The anti-cult movement (ACM) is defined as organized opposition to new religious movements. Although not necessarily belonging to an organization, individual activists who oppose cults, new religious movement, or sects as a profession are considered as part of the anti-cult movement. The major American anti-cult organization, the American Family Foundation opposes several groups that it consider harmful. The term was coined as part of the controversy surrounding religious cults. In the 1960s and early 1970s, middle-class youths in the United States started to follow new religious movements, such as the Children of God, the Unification Church, the Hare Krishnas, the Divine Light Mission, and Scientology, that were foreign to their families and often at odds with the traditional middle-class values and ideas. The families of these young people organized themselves because they became worried about what they considered bizarre belief systems and the behavior of their children. These organizations of concerned relatives grew into the anti-cult movement. In contrast to the Christian counter cult activists, anti-cult activists are generally not concerned about about theological issues, such as heresy but instead are more concerned about emotional, social, financial, and economic consequences of cult involvement.

Contents

Anti-cult brainwashing theories and de-programming practices

The most important addition of anti-cult scholars, like Margaret Singer, was the application of existing theory on "brainwashing", or "coercive persuasion", to cult involvement. According to this theory, some followers of "cults" are held there by some psychological phenomenon, not fully explained by modern psychology but presumably similar to hypnosis, which impairs their judgement regarding the cult. Some anti-cult theoreticians argue that if a person has been deprived of their own free will by brainwashing, treatment to restore their free will must be initiated even if it is initially against their will.

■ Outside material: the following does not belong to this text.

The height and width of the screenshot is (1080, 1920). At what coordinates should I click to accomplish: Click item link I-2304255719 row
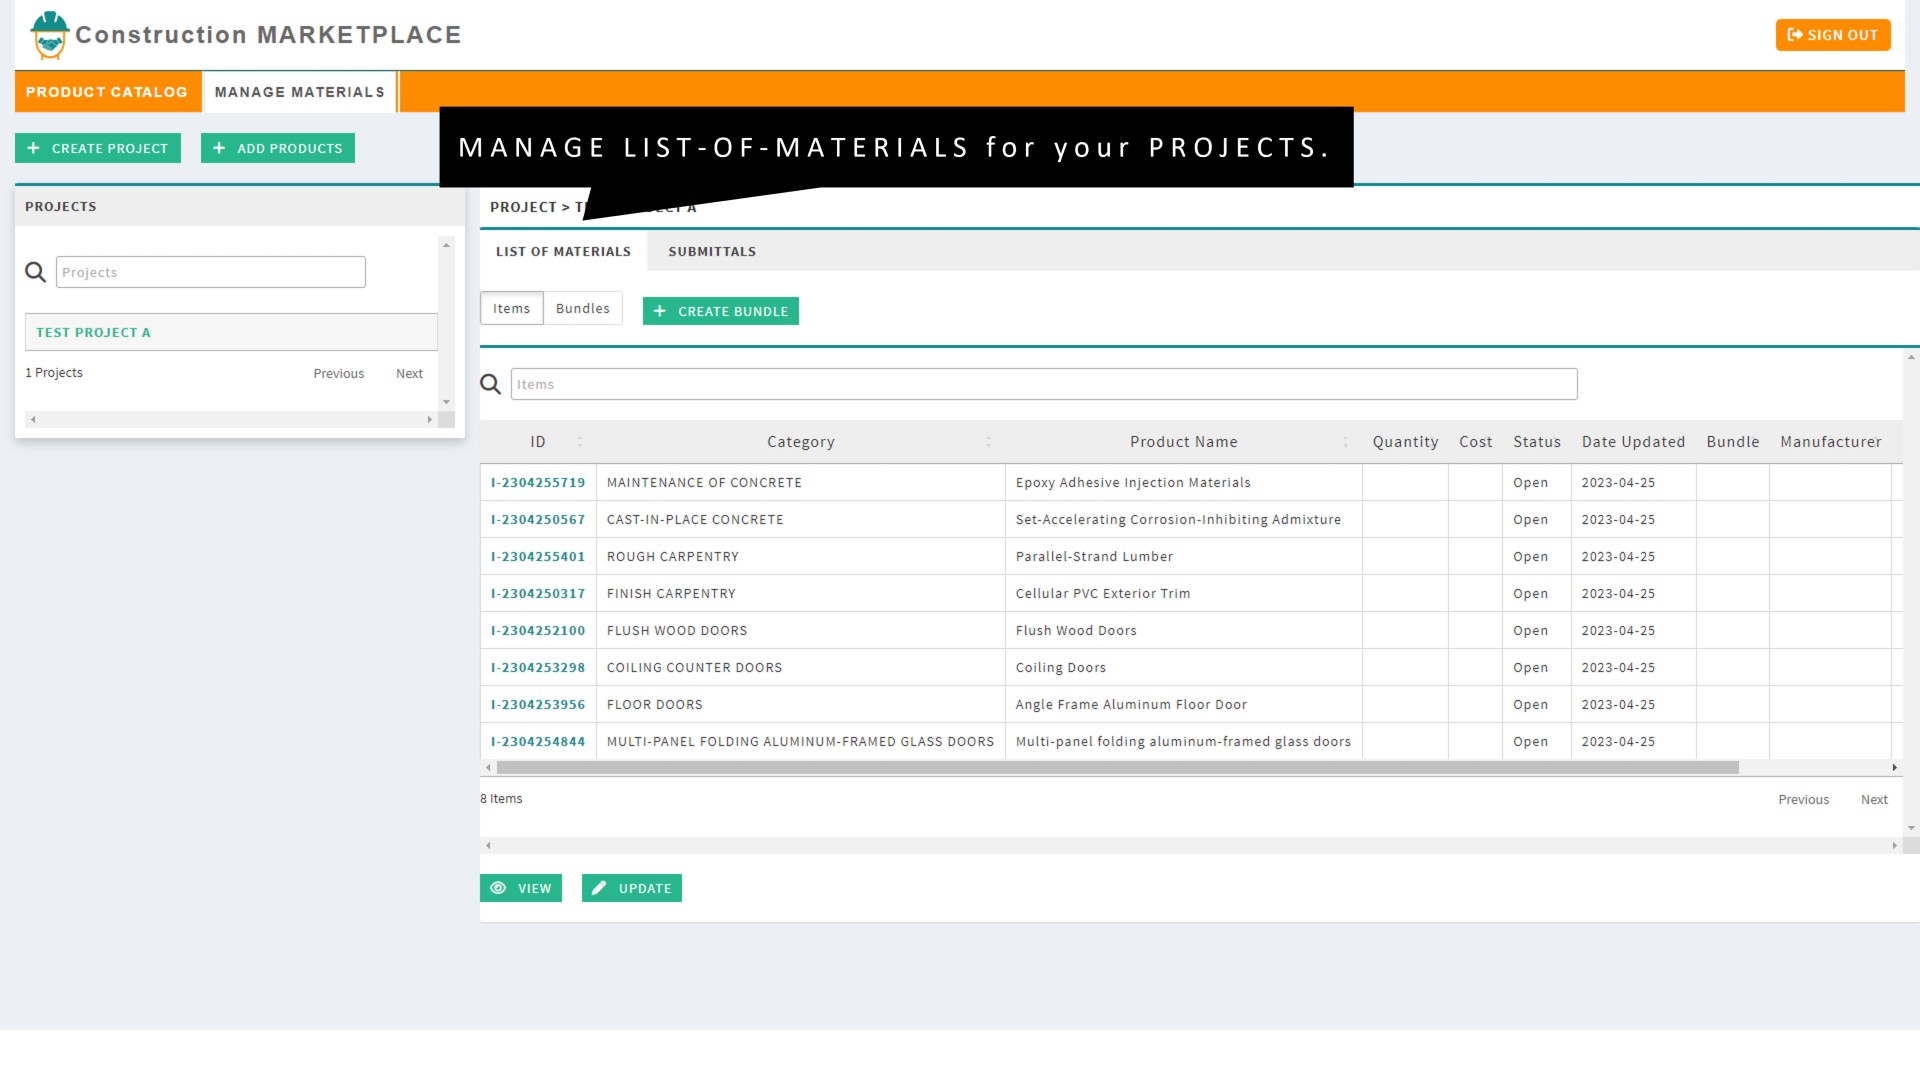[538, 481]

These anti-cult theories of brainwashing, mind control, or “coercive persuasion” were rejected in 1983 by the American Psychological Association(APA) in an amicus curić brief stating that "The coercive persuasion theory ... is not a meaningful scientific concept", that "The methodology of Drs. Singer and Benson has been repudiated by the scientific community" and that the hypotheses advanced by Singer are "little more than uninformed speculation, based on skewed data." [1] (http://www.cesnur.org/testi/molko_brief.htm).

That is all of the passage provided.